*** Data for analysis Section Begins ***

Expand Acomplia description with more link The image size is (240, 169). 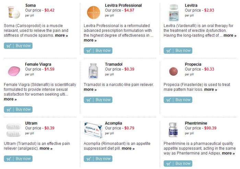[128, 148]
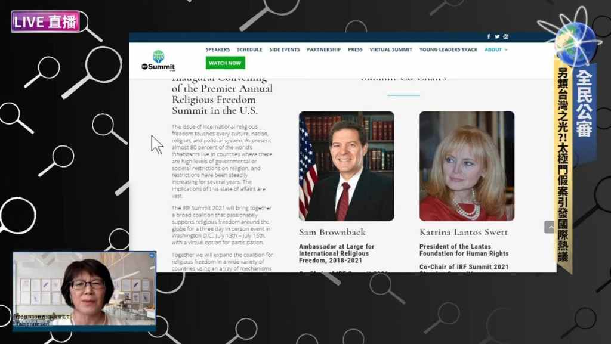
Task: Select SIDE EVENTS in navigation
Action: pyautogui.click(x=285, y=49)
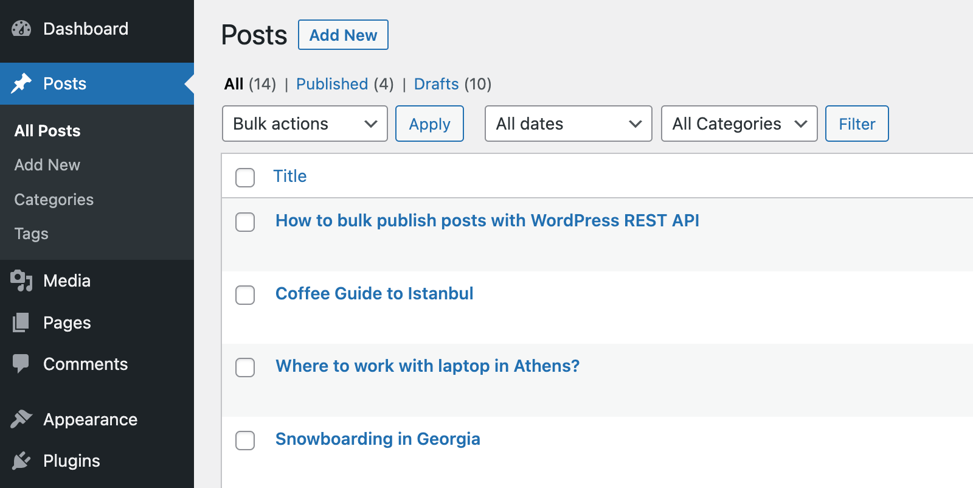Screen dimensions: 973x488
Task: Click the Filter button
Action: pyautogui.click(x=856, y=124)
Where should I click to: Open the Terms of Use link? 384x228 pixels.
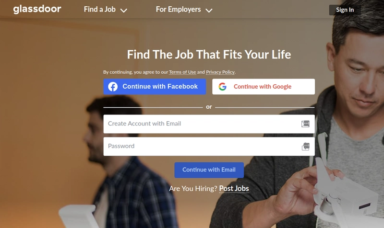pyautogui.click(x=182, y=72)
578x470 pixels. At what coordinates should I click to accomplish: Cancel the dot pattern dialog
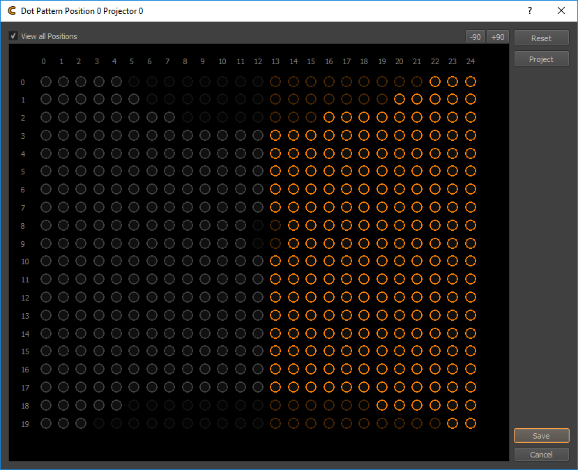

*** Data for analysis Section Ends ***

No pictures should appear in the answer, which is to be the lines from the line with "Where should I" through the end of the records above, restated exactly.

• Task response
Where should I click to: Open the Terms of Use link? 384x228 pixels.
pyautogui.click(x=182, y=72)
578x470 pixels. At what coordinates should I click to accomplish: Cancel the dot pattern dialog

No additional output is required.